When creators start thinking about content that can have entertainment value despite translation, they start creating content that can be syndicated and purchased later on. While the majority of content being created today is trend-driven, AI subtitles are making it possible for people to create genuine classics.
Global Perspective - How To Create Borderless Content
Whether you want to create content with classic, timeless, and global appeal, or you simply want to impact people regardless of the language they speak, you must develop a global perspective. In this section, you will discover how to create content that can resonate with more people with and without translated subtitles.
If you want your content to be consumed by all types of people regardless of the language they speak, you must think visually. Examples of visually-engaging content from two different eras are Mr. Bean and Khabe Lame.
Mr. Bean is an iconic sitcom that did not feature any dialogue. It was intentionally designed to have the silent-film slapstick humor in an era of audio-visual content. It became a global phenomenon that defined Atkinson's career.
More recently, a factory worker named Khabane Lame (a.k.a. Khabe Lame) became a global sensation for presenting straightforward approaches to convoluted life hacks. His content is 100% visual and isn't dependent on dialogue or words. And it has landed Mr. Lame a Hugo Boss deal.
Take Musicality More Seriously
BTS has proven an eternal truth; music is borderless. The recent rise of Latin pop is a testament to that as well. Music breaks geographic and linguistic barriers, which is why dance is such a popular content type. It incorporates musical and visual aspects.
For those who couldn't catch a beat or sing, content was language-bound until content captioning became accessible. Now that most creators can get their content translated into different languages, the only barrier keeping them from building a global brand is a psychological one.
If you can tell a story with character, conflict, and triumph, then it can resonate with people everywhere. But if your content doesn’t tell a story, then it isn’t very likely to resonate with people who aren’t familiar with your content’s themes.
Understand The Archetypes
Archetypes are forms of meta-characters who appear in all types of myths and stories. These are characters who we can contextualize in any story. The wise old man or the wise old lady, the evil witch, and the tyrant king are examples of archetypes. The tyrant king might appear as a CEO in your story.

• **SOURCE INFORMATION**:
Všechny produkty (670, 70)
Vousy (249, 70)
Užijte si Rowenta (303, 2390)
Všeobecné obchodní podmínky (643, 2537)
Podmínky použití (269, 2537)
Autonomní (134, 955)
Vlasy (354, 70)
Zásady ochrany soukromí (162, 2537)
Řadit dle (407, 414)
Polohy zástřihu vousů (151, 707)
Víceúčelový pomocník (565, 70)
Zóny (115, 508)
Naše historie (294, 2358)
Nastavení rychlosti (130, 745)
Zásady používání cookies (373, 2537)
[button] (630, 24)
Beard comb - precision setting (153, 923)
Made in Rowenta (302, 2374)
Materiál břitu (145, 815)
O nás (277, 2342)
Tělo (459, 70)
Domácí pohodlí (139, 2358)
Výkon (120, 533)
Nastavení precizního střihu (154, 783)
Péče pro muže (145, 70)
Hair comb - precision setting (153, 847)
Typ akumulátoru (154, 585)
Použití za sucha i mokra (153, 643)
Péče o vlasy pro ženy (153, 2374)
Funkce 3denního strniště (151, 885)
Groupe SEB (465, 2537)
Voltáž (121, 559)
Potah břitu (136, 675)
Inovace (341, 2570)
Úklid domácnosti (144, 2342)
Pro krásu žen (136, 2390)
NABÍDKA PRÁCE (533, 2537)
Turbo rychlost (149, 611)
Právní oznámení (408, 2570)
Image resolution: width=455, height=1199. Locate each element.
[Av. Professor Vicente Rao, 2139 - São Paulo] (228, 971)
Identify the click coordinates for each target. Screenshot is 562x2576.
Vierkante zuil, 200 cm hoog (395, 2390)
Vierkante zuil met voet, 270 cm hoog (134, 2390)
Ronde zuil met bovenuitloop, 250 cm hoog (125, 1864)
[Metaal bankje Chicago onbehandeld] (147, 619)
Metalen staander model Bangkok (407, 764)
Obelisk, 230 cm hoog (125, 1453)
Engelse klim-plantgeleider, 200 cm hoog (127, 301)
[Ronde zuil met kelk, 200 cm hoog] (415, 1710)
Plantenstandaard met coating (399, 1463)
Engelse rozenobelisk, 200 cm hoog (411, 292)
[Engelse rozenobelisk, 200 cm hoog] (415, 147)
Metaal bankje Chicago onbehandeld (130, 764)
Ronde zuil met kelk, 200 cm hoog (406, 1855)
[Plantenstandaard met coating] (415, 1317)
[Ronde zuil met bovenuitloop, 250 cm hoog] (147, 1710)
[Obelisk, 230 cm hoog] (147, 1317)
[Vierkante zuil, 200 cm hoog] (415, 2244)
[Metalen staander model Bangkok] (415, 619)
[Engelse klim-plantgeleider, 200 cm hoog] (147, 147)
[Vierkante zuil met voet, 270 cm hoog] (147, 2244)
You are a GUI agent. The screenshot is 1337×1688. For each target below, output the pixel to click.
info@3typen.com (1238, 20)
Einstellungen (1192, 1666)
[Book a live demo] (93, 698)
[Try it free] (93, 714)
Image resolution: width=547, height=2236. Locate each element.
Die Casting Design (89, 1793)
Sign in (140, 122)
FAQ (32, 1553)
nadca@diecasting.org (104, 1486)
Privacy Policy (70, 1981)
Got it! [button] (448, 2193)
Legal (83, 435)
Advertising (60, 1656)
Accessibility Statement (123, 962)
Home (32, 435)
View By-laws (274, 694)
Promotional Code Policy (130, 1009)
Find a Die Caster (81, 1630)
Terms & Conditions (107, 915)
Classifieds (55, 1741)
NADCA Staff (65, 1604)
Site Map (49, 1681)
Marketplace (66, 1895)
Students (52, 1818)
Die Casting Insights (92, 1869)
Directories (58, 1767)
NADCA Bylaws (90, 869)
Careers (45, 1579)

• **WORK INSTRUCTIONS**:
• A. Summarize the passage on creating borderless content in two sentences.
• B. Write the next part of the passage on creating borderless content, picking up after its final sentence about archetypes.

• **TASK-BY-TASK RESULTS**:
• A. Creators who want their content to reach people regardless of language must develop a global perspective and think visually, as the dialogue-free sitcom Mr. Bean and the wordless videos of Khabane Lame show. Music and dance also cross linguistic barriers, stories with character, conflict, and triumph can resonate everywhere, and archetypes such as the wise old man or the tyrant king can be placed in any story, while accessible captioning now leaves only a psychological barrier to building a global brand.

• B.
And the evil queen might simply be your main character's stepmother. When you understand archetypes, you can position them in your content and even adopt them. This makes your content globally palatable and hence easy to consume with translated subtitles.
Be Careful With Humor
While humor works well in short-form content, it is far from the best option for global appeal. We laugh when a narrative, sentence, or word surprises us. And that's true regardless of borders. But the surprise comes from subverting expectations. That's where the problem lies.
Most of our expectations are set by our respective cultures. So, many jokes simply do not work for people who don’t understand the setup. Then, there are jokes that rely on wordplay.
For instance, “Why was six afraid of seven?” sets up the expectation that “seven is bigger” is the answer. Then it subverts the expectation with, “Because seven ate (eight) nine.” This would never work for someone who doesn’t understand English.
Cultivate Thriller Thinking
Finally, you must think like a thriller writer for your content to go viral in multiple countries. Bestselling thrillers are almost always bestsellers in multiple languages. While the original author is rarely the translator, the translation still works.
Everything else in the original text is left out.